Taylor offers no preferred social context in which to increase your rate of coitus. She doesn’t recommend more spice as a means of improving romance in marriage. Nor is her focus on intimacy as bonding relationships. Indeed, she makes no mention of the importance of commitment to healthy sexual relations. She simply asserts: “Those of us in a position to be having more sex ought to be doing so. Here is the rare opportunity to do something for the betterment of the world around you that involves nothing more than indulging in one of humanity’s most essential pleasures.”
Talk about diminishing the importance, power, and meaning of sex! Taylor misses the potency of loving the person with whom one shares a bed. She makes scant mention of the importance of sex as a form of self-giving, devotion, family formation, and having children.

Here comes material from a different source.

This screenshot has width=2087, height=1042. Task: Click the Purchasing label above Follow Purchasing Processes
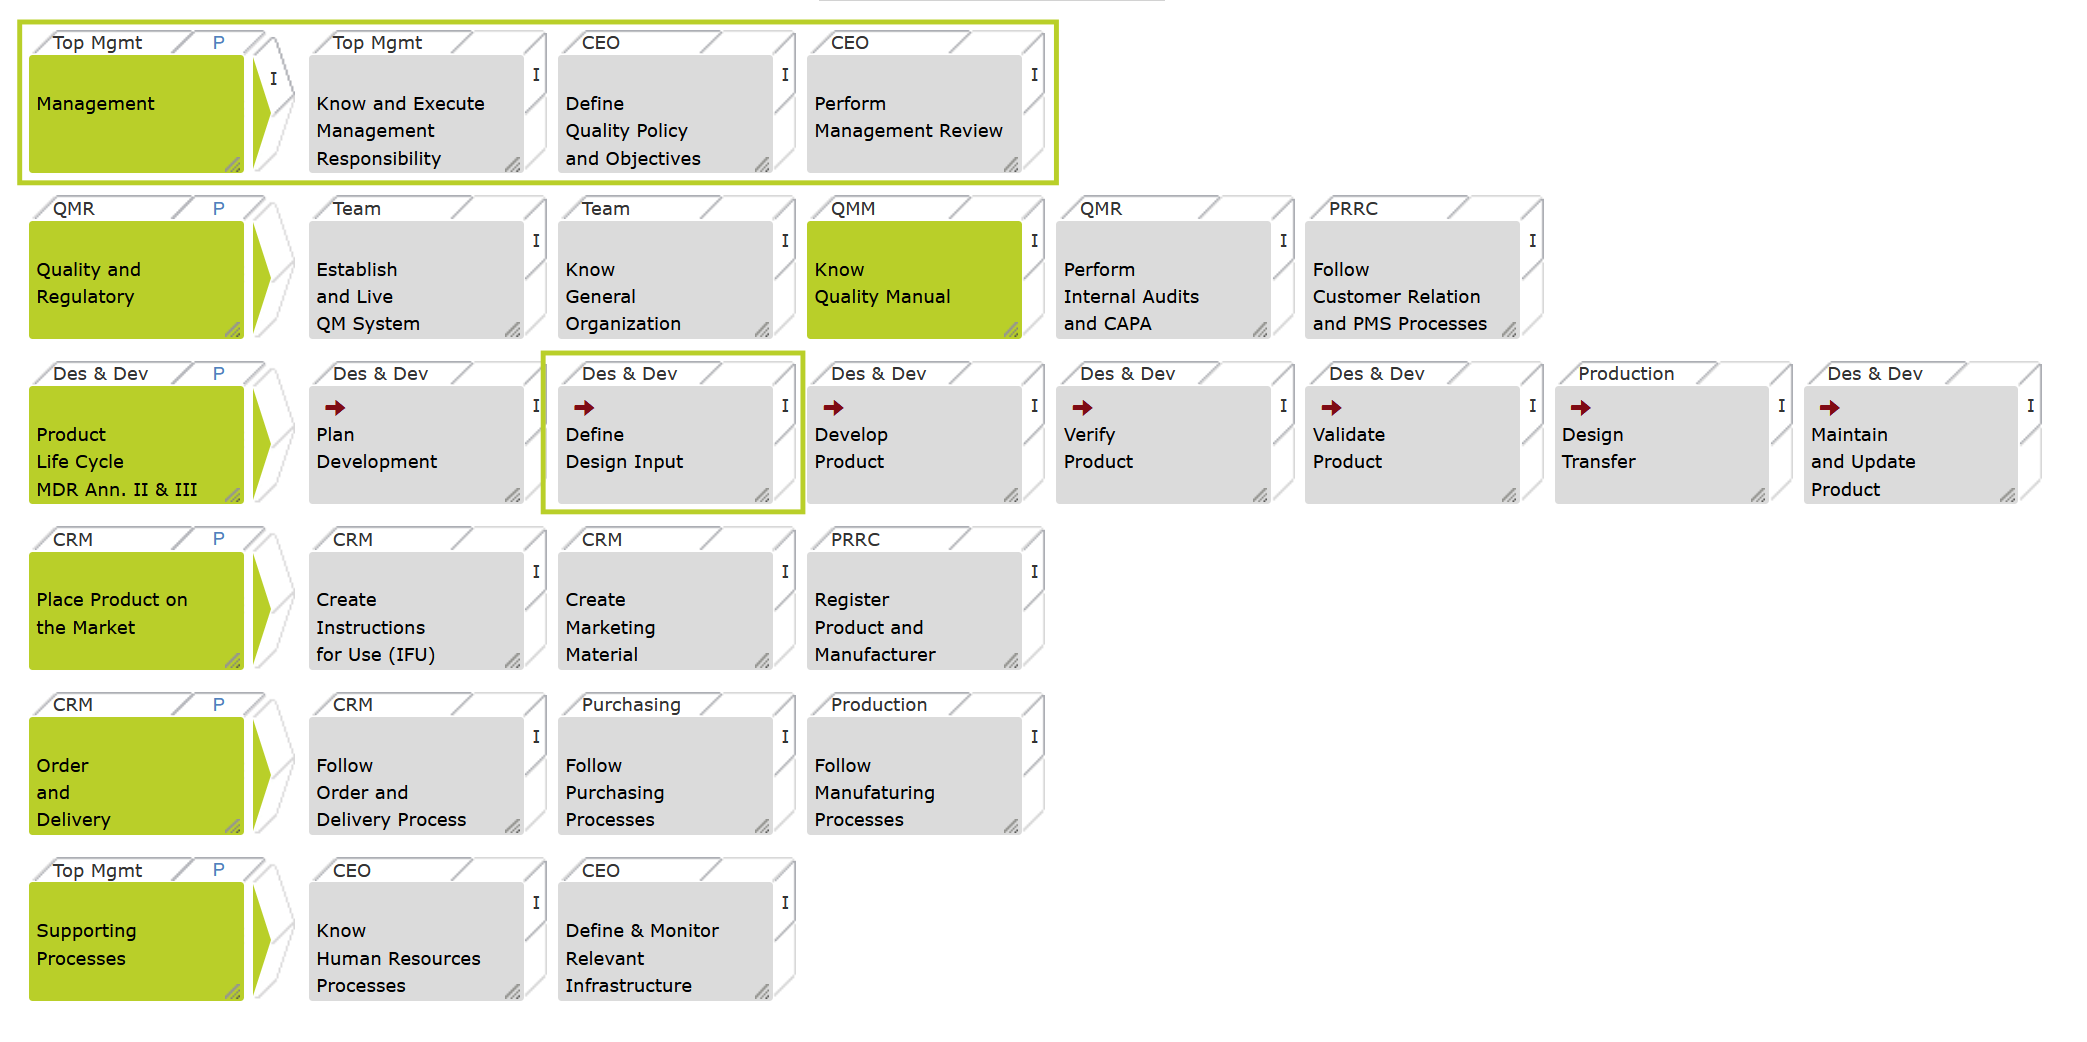pyautogui.click(x=630, y=704)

And she ignores the crucial role of fidelity and trust in intimate partnering.
No, getting it on as often as possible is a “political statement” that will lead—she doesn’t say how—to “the betterment of the world.” Thus, she writes, “Any capable people should have sex—as much as they can, as pleasurably as they can, as often as they can.” She doesn’t even distinguish between what is proper conduct for adults versus that of teenagers.
What claptrap. Promiscuity—because that is what Taylor advocates without using the word—is reckless. Having indiscriminate sex is often harmful—both to those who indulge in the vice and to greater society. But the only warning Taylor offers about the emotional risks of casual intimacy is the potential for “regret,” and that “sex can bring people together, but that only works if it’s good sex.”
The issue is far more portentous than that. Let’s start with the pregnancy factor. Even if one uses birth control, promiscuity increases the chance of pregnancy. That, in turn, can lead not only to increased abortion—which, to say the least, is morally consequential and potentially causing its own mental health problems—but also to parenthood outside of a bonded familial relationship.
And let’s talk sexually transmitted disease. Having “as much sex as you can as often as you can” outside of a mutually monogamous relationship increases one’s chances of contracting sexually transmitted diseases (STDs) such as syphilis, gonorrhea, HIV, chlamydia, and herpes. Having more sex partners can also increase the chance of developing prostate, oral, and cervical cancers. It can even lead to heart disease.
Promiscuity can also be a significant contributor to depression, anxiety, increased substance abuse, and other mental health disorders. While certainly not everyone who engages in casual sex has adverse mental health consequences, many do. Indeed, particularly among adolescents, having as much sex as you want as often as you can is a potential driver of suicidal ideation.
But having a more relaxed view of sex isn’t the same thing as endorsing Taylor’s irresponsible call for cavorting whenever and with whomever one can take to bed. Indeed, considering the significant problem of unintended pregnancies, the raging STD epidemic, and the worsening mental health crisis this country faces, what we really need isn’t increased licentiousness but greater probity in the conduct of our intimate lives.